A shift in any market always creates opportunities for new and established businesses, but what we are seeing in healthcare, and particularly within the acute sector, is the emergence of a new range of consultancies built up from former NHS specialists now working in the private sector. You only have to read some of the recent articles in eHealth publications to see an extensive focus on deploying EPRs, a result of the LSP exits. If you add in the factors of new technologies such as open source, then you start to realise the level of expertise and understanding required to make sure implementations are managed as smoothly and as timely as possible.

We are not only talking about the numerous NHS trusts that might benefit from ICT consultancy services. Indeed, outsourcing these services has been represented at the highest level with NHS England announcing in March that it is working with McKinsey to develop an evidence base for the NHS to invest in technology. This is significant in that previously there has been a lot of negative publicity surrounding the use of, and fees paid to, consultants for work carried out on behalf of public bodies.

But despite this negative press, trusts are bringing in external resources, with the aim of benefitting from the many advantages such as new skills and perspectives, the ability to speed up the decision process, support with confidence during difficult decisive times, or help getting better results leading to improved patient outcomes.
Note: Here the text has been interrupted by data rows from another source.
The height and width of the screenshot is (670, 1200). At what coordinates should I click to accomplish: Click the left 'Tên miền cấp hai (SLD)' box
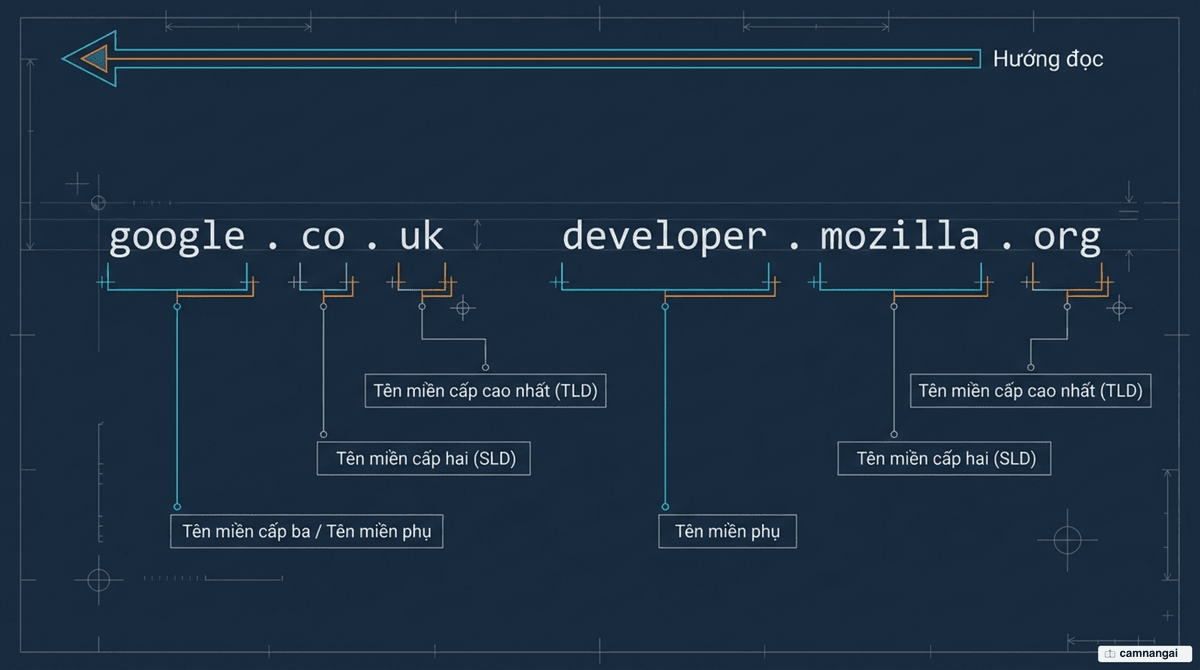(x=423, y=459)
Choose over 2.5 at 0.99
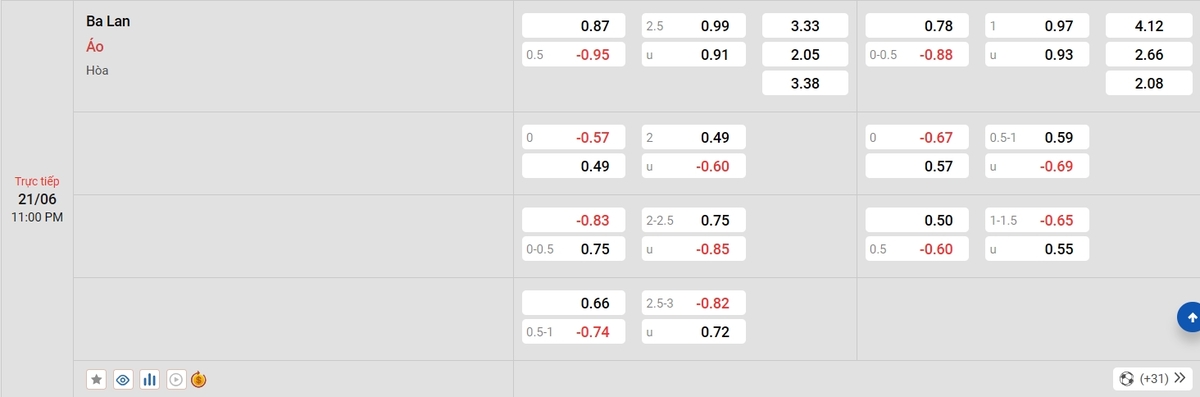 point(694,26)
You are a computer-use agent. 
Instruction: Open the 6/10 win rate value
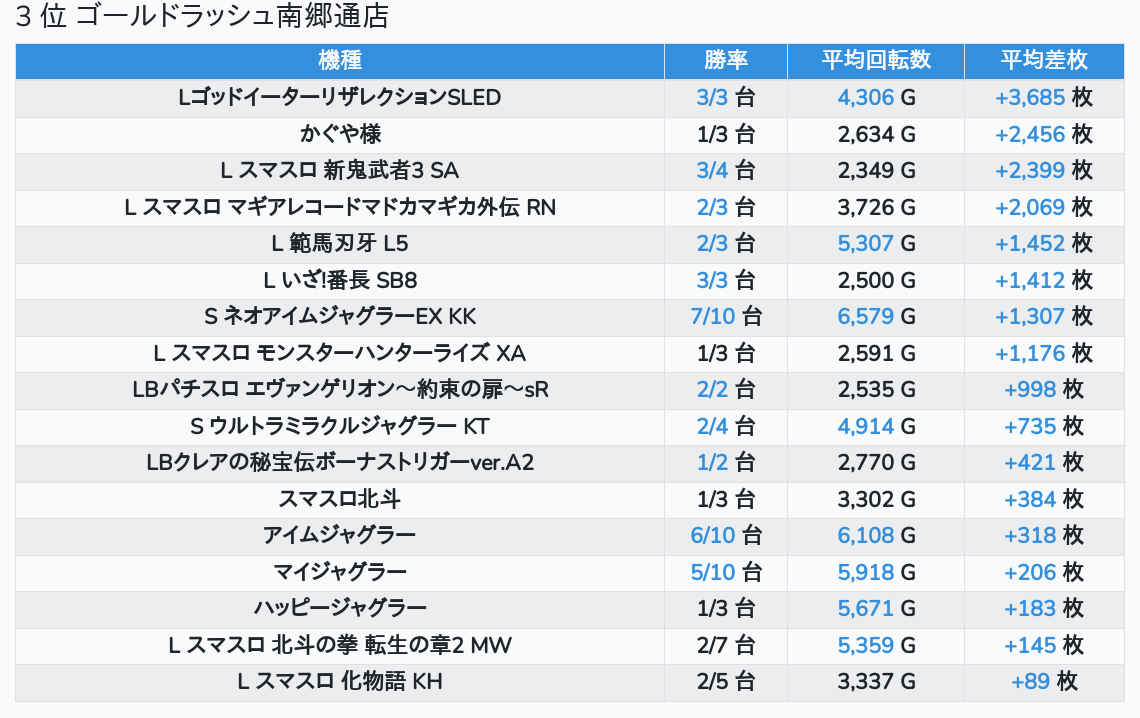click(713, 536)
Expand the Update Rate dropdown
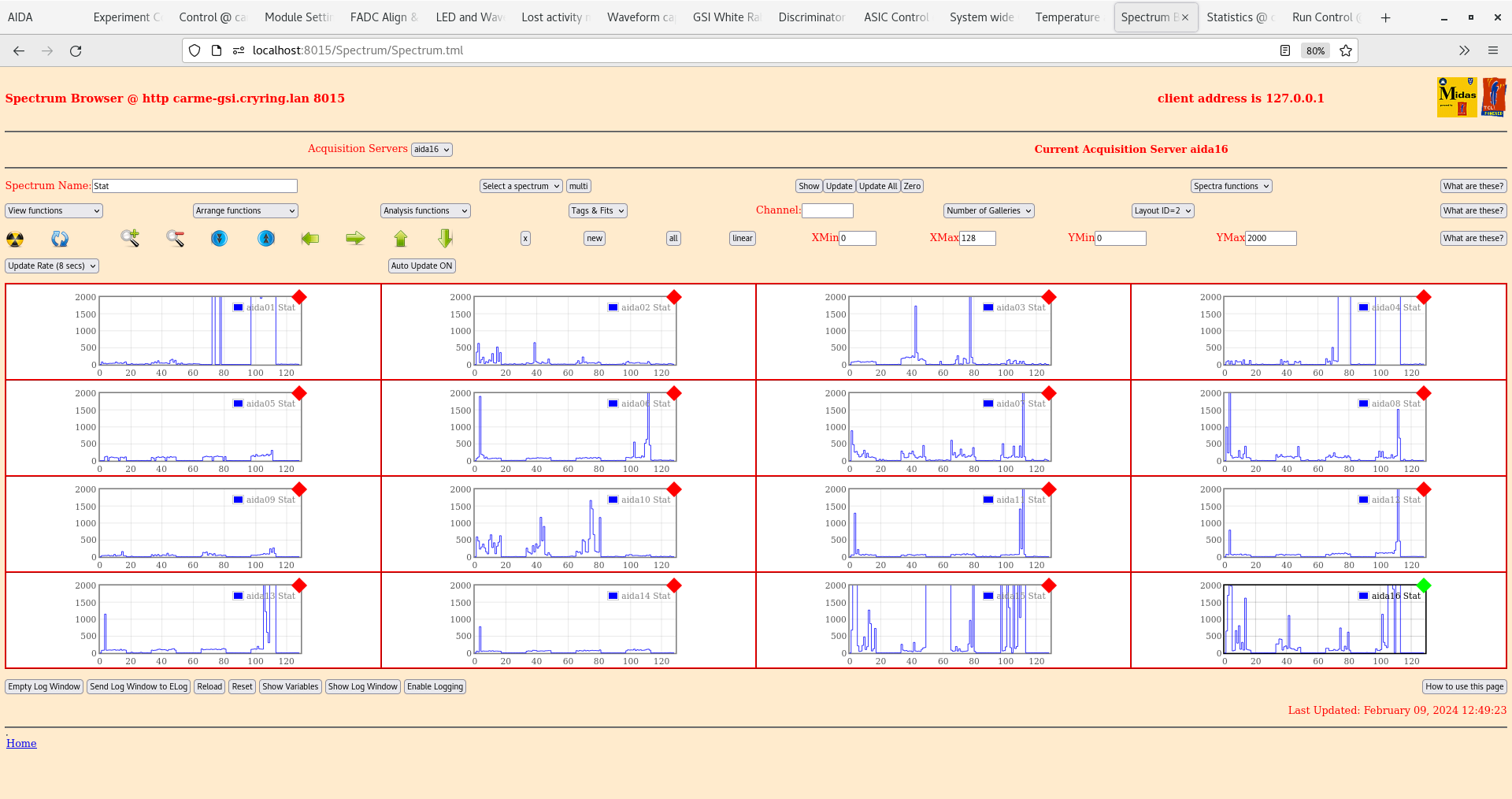This screenshot has width=1512, height=799. pos(52,266)
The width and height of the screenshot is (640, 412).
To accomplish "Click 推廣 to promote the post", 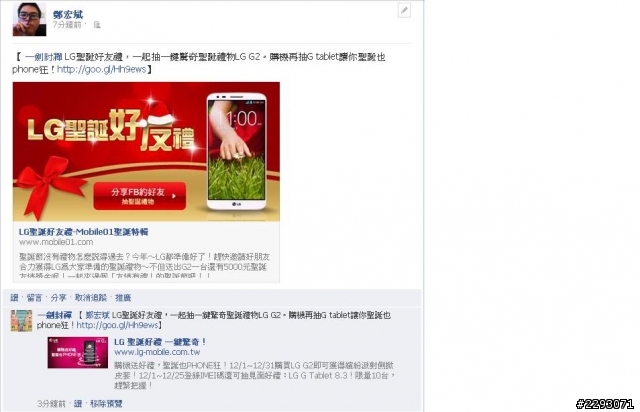I will (x=123, y=298).
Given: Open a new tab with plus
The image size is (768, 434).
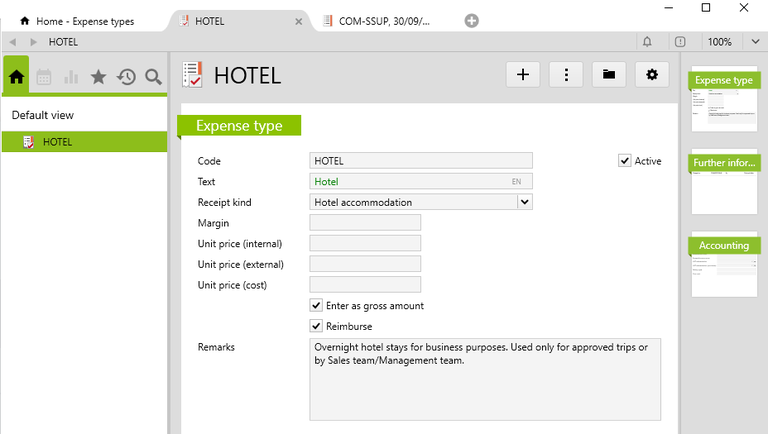Looking at the screenshot, I should (x=472, y=21).
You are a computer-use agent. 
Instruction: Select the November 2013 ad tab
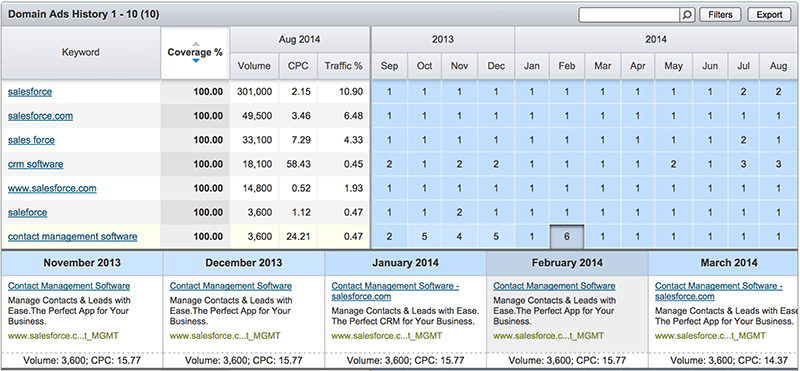pyautogui.click(x=82, y=263)
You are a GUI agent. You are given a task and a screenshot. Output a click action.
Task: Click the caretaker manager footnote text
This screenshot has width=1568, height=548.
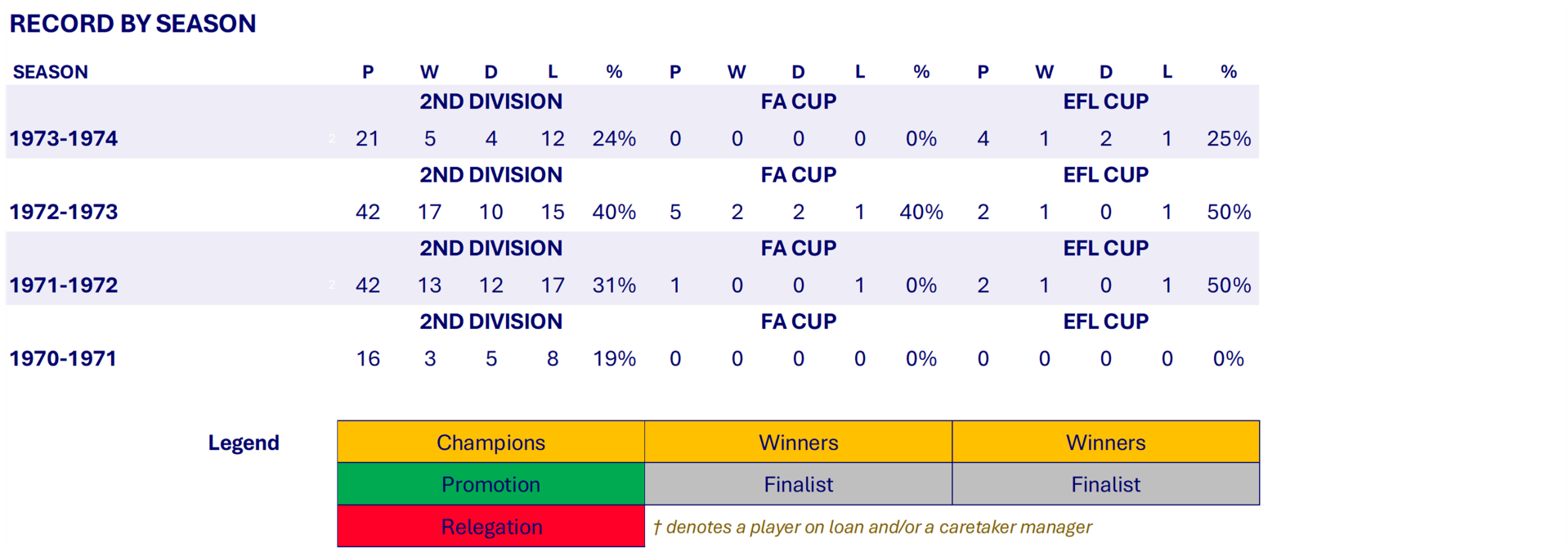pyautogui.click(x=872, y=527)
The advisory companies are also recognising the benefits of promoting themselves more effectively.  As supply of ICT consultancy increases, the need to differentiate from competitors is paramount to gain and maintain competitive advantage in the market. The ability to promote a company’s service through effective PR and marketing activity is a source of competitive advantage. For example, by using the years of expertise and experience, consultants are ideally placed to position themselves as thought leaders. By exercising their opinion and comment through PR and social media, or speaking at events, there are excellent opportunities to build up brand recognition in the market.

The potential for consultancies and advisors to excel in the NHS’ new open market is not only unsurprising but also, in some cases, very necessary. The success of these new companies may well hinge on how well they promote themselves.